**What you should do**
What is needed here is every record, retyped without any change.

** Material provided follows **

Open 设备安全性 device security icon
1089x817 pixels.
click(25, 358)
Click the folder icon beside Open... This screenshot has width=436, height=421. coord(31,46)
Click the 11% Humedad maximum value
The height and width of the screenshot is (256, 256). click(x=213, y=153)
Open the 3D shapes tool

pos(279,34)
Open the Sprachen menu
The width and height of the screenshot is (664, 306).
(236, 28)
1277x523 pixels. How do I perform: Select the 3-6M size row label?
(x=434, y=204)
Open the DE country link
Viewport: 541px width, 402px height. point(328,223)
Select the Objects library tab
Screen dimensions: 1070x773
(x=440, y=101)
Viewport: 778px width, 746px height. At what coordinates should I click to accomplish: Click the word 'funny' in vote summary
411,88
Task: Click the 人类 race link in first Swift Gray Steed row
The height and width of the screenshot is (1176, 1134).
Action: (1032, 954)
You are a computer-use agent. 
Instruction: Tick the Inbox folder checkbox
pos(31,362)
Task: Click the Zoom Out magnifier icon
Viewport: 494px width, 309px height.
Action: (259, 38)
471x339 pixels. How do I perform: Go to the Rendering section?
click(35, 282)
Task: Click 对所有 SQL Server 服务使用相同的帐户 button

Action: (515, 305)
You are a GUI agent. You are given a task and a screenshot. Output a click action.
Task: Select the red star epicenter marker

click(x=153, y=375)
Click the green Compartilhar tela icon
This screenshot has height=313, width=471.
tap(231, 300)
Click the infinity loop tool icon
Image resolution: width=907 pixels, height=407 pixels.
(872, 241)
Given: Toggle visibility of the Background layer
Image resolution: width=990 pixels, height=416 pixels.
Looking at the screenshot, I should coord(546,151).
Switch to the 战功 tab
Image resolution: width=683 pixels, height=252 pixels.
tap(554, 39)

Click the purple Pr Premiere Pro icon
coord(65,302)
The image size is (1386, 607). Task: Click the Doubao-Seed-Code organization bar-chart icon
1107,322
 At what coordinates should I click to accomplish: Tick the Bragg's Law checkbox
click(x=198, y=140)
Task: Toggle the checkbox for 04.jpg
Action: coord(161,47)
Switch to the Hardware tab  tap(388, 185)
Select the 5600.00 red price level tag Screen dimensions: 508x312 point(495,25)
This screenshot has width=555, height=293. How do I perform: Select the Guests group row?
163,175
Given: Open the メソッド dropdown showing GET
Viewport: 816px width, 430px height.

** End of Material provided **

**Answer for the task**
Open 设备安全性 device security icon
1089x817 pixels.
click(25, 358)
Click the folder icon beside Open... This screenshot has width=436, height=421. coord(31,46)
Click the 11% Humedad maximum value
The height and width of the screenshot is (256, 256). click(x=213, y=153)
Open the 3D shapes tool

pos(279,34)
Open the Sprachen menu
The width and height of the screenshot is (664, 306).
(236, 28)
1277x523 pixels. How do I perform: Select the 3-6M size row label?
(x=434, y=204)
Open the DE country link
Viewport: 541px width, 402px height. point(328,223)
Select the Objects library tab
Screen dimensions: 1070x773
(x=440, y=101)
Viewport: 778px width, 746px height. At what coordinates should I click to accomplish: Click the word 'funny' in vote summary
411,88
Task: Click the 人类 race link in first Swift Gray Steed row
The height and width of the screenshot is (1176, 1134).
Action: (1032, 954)
You are a computer-use agent. 
Instruction: Tick the Inbox folder checkbox
pos(31,362)
Task: Click the Zoom Out magnifier icon
Viewport: 494px width, 309px height.
Action: (259, 38)
471x339 pixels. How do I perform: Go to the Rendering section?
click(35, 282)
Task: Click 对所有 SQL Server 服务使用相同的帐户 button

Action: (515, 305)
You are a GUI agent. You are given a task and a screenshot. Output a click action.
Task: Select the red star epicenter marker

click(x=153, y=375)
Click the green Compartilhar tela icon
This screenshot has height=313, width=471.
tap(231, 300)
Click the infinity loop tool icon
Image resolution: width=907 pixels, height=407 pixels.
(872, 241)
Given: Toggle visibility of the Background layer
Image resolution: width=990 pixels, height=416 pixels.
Looking at the screenshot, I should coord(546,151).
Switch to the 战功 tab
Image resolution: width=683 pixels, height=252 pixels.
tap(554, 39)

Click the purple Pr Premiere Pro icon
coord(65,302)
The image size is (1386, 607). Task: Click the Doubao-Seed-Code organization bar-chart icon
1107,322
 At what coordinates should I click to accomplish: Tick the Bragg's Law checkbox
click(x=198, y=140)
Task: Toggle the checkbox for 04.jpg
Action: coord(161,47)
Switch to the Hardware tab  tap(388, 185)
Select the 5600.00 red price level tag Screen dimensions: 508x312 point(495,25)
This screenshot has width=555, height=293. How do I perform: Select the Guests group row?
163,175
Given: Open the メソッド dropdown showing GET
Viewport: 816px width, 430px height.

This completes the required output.